*** Excerpted text Section Begins ***

1.0 Aquaculture Industry Overview
1.6 Obstacles in Aquaculture
Similar to terrestrial livestock production, aquaculturists need to manage both environmental factors—water quality as well as diseases and parasites. Suitable conditions are required for a production facility to be sited. Often, the water source and species cultured are the biggest determinants.
Environmental Factors
Environmental factors involved with aquaculture production can be visualized as an ecological footprint including what is taken from and discharged into the surrounding environment and ecosystem. The largest facilities cause apparent cost sooner than smaller production units. If the species produced must depend on wild-caught fry to rear, the environmental cost could include depletion of decreased wild populations if fry are depleted excessively.
Another environmental consideration is the cost of invasive species that are sometimes introduced for food or ornamental purposes and then appear in the surrounding environment through escape or release. Some of these invasive species can outcompete and replace the native species. Some invasives will take over natural food sources, eliminate breeding places, or consume gametes or fry of native species.[1]
Disease and Parasites
Disease and parasites are natural to all living animals including cultured aquatic animals. As production increases in a given volume of production water, so does the likely increased presence of pathogens and parasites. If a species does not have its nutritional requirements when it first comes into cultivation, the wild-caught fish are stressed and can be an open source of disease and parasites. The disease risk from this level of biosecurity is high and often leads to severe economic losses. Parasites will be discussed in Chapter 3, and infectious disease will be covered in Chapter 6. A high level of biosecurity is required for dense livestock production facilities. Biosecurity is discussed in more detail in Chapter 12.
Nutrition
Feed and nutrition are discussed in more detail in Chapter 6. The nutritional requirements are being worked out for the more widely produced food fish, but many emerging species are few generations removed from native or wild fish and do not have appropriate commercial diets.
There are serious hurdles when a new species is brought into captive production. But what does a species eat in its native habitat? Will the new species accept substitutions? Wild-caught fish are fed to several food-producing animals. The nutrition may not be complete since the entire diet is not being provided. Nutritional deficiencies become apparent and economic losses occur when nutrition and accepted feed are not provided. The larval fish are often the most difficult to satisfy given their small mouth gapes. Live feeds (invertebrates) are used universally in some fashion to give needed nutrients. Serious efforts are being put into research on prepared diets for fry and juvenile life stages. Success in fry nutrition will contribute to greater survivability in more species. Some species still suffer from under 10% larval survival. Much of the loss is from the correct presentation or nutritional needs of the species at that life stage not being met.

*** Excerpted text Section Ends ***

» Aim of the exercise: Write out, word for word, the portion of the aquaculture text starting at "1.0 Aquaculture Industry" and ending at "are depleted excessively.". The material that comes next is from a separate source.

*** Data listing Section Begins ***

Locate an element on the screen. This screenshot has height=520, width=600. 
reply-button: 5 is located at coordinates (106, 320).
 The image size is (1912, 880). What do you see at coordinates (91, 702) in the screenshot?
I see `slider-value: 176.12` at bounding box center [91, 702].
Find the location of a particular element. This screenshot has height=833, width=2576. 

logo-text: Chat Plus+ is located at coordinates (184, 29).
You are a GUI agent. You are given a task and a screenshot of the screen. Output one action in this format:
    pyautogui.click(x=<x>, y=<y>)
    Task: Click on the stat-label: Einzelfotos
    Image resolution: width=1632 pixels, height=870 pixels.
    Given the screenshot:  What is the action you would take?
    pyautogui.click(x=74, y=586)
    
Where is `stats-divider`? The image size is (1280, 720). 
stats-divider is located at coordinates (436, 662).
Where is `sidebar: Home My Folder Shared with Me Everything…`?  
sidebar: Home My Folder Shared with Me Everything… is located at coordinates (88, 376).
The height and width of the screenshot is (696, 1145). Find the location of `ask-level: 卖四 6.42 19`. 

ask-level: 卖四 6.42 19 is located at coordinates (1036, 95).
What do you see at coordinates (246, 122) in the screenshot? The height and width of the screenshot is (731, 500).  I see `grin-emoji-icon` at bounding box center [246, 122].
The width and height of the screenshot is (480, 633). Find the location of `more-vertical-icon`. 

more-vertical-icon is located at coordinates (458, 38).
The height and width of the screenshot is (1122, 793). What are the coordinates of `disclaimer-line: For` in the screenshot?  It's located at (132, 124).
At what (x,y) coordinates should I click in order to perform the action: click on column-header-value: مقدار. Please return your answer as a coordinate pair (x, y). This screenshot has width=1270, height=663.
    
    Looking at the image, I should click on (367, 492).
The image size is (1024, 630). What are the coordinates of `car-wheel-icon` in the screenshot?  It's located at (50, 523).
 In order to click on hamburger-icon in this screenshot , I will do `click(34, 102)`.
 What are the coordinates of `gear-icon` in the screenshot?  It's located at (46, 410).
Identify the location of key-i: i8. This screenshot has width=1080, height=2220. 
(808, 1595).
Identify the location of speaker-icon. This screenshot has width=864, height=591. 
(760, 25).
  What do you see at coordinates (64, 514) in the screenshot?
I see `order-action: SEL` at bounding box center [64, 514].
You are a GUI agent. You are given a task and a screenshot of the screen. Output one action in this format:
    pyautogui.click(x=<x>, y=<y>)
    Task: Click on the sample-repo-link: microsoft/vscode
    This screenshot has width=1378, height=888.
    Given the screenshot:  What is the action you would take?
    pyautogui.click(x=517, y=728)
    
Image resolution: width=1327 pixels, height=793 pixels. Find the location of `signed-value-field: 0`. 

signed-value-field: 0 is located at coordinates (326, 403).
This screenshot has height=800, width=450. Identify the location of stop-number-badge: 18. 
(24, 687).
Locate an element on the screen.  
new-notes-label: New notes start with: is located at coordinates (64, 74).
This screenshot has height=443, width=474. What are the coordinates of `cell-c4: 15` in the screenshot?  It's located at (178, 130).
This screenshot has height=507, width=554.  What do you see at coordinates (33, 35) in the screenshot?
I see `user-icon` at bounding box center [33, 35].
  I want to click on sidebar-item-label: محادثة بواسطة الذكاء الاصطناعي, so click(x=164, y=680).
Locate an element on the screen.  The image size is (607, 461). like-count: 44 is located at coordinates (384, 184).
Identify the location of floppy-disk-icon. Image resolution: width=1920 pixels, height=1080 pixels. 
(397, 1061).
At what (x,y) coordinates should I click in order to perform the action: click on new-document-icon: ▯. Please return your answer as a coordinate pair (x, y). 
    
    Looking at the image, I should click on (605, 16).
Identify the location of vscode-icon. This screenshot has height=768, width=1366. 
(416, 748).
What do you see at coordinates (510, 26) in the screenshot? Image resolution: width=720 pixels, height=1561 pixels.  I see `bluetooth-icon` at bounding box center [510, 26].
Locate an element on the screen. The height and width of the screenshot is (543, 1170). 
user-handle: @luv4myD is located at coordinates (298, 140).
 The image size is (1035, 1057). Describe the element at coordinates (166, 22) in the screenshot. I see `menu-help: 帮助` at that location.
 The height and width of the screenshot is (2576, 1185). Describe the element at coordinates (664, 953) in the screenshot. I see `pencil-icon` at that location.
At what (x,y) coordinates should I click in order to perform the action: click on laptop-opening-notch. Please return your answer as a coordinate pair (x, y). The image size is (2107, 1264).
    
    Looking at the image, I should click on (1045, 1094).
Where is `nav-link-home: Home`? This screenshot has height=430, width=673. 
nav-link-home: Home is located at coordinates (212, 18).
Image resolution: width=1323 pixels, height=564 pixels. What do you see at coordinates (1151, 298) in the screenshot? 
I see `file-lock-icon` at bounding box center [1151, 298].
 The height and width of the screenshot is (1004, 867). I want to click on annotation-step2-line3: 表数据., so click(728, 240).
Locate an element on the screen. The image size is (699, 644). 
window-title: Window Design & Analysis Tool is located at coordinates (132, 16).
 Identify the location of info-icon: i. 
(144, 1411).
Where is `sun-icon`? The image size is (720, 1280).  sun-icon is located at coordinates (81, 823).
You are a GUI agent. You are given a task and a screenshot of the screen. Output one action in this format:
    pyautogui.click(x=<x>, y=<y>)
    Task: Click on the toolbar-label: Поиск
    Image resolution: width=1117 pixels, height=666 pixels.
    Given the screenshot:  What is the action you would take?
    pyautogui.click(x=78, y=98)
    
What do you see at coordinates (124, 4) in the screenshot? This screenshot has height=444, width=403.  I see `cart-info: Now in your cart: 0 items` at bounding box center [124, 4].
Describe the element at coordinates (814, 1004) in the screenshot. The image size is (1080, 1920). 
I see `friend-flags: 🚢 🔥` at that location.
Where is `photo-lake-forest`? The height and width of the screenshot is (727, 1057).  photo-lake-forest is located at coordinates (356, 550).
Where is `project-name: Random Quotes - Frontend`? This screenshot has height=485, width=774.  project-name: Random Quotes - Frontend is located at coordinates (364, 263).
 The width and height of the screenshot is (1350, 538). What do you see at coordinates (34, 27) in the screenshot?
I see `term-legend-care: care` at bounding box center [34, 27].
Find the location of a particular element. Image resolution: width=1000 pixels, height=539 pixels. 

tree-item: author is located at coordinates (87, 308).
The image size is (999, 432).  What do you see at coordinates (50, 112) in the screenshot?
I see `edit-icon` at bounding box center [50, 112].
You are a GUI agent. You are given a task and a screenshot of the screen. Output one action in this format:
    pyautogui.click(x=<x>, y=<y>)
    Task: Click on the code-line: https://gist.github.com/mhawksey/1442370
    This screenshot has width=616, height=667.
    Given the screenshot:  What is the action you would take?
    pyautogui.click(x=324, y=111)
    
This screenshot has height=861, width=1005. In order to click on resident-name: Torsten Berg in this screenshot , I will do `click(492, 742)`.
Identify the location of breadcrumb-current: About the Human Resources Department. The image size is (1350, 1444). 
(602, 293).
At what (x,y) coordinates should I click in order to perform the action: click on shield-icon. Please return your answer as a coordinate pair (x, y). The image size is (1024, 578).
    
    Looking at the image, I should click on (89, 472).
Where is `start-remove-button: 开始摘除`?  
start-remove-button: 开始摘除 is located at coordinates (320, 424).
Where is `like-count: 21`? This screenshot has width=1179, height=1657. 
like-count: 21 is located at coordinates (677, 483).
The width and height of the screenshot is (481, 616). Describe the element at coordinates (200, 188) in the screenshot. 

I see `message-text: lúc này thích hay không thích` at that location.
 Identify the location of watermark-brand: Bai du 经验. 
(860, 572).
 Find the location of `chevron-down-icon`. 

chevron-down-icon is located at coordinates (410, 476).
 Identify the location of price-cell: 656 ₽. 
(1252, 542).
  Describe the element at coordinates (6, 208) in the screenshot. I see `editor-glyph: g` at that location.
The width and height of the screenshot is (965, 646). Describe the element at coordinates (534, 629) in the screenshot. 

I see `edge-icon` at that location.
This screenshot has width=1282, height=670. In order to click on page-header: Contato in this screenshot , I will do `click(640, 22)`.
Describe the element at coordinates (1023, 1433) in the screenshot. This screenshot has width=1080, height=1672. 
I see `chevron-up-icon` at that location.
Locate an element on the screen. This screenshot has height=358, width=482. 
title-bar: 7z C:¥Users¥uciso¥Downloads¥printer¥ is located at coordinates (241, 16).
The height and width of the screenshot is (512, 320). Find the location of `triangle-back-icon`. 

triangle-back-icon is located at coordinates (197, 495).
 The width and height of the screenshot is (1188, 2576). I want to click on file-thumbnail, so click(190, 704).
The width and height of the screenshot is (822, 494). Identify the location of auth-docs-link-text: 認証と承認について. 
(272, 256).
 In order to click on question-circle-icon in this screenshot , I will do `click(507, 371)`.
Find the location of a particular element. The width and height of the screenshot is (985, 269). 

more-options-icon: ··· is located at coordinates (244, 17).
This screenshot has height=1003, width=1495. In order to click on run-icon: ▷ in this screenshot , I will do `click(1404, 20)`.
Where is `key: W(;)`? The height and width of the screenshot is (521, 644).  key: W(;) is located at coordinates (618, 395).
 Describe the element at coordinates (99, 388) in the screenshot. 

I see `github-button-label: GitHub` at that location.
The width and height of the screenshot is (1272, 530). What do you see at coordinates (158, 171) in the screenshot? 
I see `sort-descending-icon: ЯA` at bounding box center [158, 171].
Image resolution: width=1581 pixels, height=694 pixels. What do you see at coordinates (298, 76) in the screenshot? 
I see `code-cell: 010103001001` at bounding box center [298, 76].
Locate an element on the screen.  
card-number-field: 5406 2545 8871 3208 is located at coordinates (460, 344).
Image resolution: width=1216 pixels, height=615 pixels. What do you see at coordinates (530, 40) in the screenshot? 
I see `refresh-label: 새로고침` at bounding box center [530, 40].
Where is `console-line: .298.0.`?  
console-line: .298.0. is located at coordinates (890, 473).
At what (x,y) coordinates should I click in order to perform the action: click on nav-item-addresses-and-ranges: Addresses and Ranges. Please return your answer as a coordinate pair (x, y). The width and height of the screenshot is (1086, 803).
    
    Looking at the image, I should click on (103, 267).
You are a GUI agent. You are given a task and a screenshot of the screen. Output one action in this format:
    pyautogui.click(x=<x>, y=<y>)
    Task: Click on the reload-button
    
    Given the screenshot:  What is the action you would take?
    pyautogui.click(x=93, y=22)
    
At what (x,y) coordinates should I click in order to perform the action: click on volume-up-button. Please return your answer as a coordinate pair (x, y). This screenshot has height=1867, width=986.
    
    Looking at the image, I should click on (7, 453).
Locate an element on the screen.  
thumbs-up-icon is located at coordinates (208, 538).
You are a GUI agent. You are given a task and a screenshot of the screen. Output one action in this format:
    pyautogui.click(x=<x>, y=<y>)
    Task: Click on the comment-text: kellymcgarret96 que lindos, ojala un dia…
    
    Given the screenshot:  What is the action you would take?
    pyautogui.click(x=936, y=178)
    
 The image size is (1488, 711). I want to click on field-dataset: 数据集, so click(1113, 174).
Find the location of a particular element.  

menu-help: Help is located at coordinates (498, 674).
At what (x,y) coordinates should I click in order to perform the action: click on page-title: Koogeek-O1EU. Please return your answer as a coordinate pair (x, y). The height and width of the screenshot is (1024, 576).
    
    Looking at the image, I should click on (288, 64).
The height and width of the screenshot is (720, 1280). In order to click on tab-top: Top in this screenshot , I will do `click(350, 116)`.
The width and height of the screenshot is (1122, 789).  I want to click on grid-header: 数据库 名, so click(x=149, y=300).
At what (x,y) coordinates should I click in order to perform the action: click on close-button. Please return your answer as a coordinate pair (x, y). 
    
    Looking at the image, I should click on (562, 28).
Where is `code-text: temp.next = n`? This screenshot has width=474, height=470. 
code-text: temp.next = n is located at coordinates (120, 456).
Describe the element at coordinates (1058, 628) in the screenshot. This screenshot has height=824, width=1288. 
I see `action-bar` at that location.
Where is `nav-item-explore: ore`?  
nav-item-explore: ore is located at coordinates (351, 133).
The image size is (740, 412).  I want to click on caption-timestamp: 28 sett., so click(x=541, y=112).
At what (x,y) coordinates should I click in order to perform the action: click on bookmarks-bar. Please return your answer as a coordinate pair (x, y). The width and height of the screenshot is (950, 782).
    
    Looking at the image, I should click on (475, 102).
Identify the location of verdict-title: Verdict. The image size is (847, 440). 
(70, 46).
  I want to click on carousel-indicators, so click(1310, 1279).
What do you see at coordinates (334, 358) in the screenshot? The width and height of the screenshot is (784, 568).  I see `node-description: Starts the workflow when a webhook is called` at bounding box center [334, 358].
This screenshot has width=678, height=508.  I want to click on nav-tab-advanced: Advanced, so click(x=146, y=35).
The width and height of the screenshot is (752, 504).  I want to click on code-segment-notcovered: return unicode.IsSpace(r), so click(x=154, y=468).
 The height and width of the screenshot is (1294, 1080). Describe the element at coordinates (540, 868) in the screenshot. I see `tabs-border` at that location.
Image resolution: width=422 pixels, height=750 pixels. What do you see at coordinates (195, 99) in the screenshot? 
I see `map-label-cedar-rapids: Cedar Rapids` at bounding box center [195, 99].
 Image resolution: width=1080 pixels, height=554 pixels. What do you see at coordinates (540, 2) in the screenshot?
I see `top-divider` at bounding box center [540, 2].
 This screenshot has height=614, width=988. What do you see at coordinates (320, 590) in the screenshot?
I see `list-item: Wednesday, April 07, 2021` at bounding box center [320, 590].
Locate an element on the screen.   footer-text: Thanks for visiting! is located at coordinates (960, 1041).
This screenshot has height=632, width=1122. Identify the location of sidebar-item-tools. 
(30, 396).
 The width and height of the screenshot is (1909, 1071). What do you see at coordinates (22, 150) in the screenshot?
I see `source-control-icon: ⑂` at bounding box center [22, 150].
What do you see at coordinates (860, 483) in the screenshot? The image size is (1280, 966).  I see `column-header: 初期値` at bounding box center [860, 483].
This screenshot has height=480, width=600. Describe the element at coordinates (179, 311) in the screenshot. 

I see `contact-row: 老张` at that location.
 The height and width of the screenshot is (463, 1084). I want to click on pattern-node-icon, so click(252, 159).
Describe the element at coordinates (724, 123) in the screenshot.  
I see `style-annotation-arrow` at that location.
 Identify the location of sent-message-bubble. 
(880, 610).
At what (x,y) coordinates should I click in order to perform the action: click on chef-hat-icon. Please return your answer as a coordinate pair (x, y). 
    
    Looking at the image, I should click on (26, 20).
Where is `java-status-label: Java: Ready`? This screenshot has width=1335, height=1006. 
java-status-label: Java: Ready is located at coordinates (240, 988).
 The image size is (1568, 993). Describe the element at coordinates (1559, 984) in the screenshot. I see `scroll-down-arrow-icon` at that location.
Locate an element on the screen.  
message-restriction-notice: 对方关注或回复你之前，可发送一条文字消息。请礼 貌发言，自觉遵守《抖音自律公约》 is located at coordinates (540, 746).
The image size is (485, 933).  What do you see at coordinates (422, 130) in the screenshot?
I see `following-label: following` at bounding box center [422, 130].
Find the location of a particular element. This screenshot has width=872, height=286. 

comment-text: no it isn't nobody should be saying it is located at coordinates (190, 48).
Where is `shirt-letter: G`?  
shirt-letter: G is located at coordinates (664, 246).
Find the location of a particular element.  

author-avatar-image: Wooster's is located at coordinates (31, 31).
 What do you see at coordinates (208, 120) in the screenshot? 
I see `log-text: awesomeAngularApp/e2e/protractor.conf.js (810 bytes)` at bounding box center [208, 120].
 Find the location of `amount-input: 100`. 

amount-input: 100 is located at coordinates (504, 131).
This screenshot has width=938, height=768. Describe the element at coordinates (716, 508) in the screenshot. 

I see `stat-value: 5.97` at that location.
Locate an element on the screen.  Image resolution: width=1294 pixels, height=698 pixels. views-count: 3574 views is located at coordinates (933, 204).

*** Data listing Section Ends ***

» Result below:
1.0 Aquaculture Industry Overview
1.6 Obstacles in Aquaculture
Similar to terrestrial livestock production, aquaculturists need to manage both environmental factors—water quality as well as diseases and parasites. Suitable conditions are required for a production facility to be sited. Often, the water source and species cultured are the biggest determinants.
Environmental Factors
Environmental factors involved with aquaculture production can be visualized as an ecological footprint including what is taken from and discharged into the surrounding environment and ecosystem. The largest facilities cause apparent cost sooner than smaller production units. If the species produced must depend on wild-caught fry to rear, the environmental cost could include depletion of decreased wild populations if fry are depleted excessively.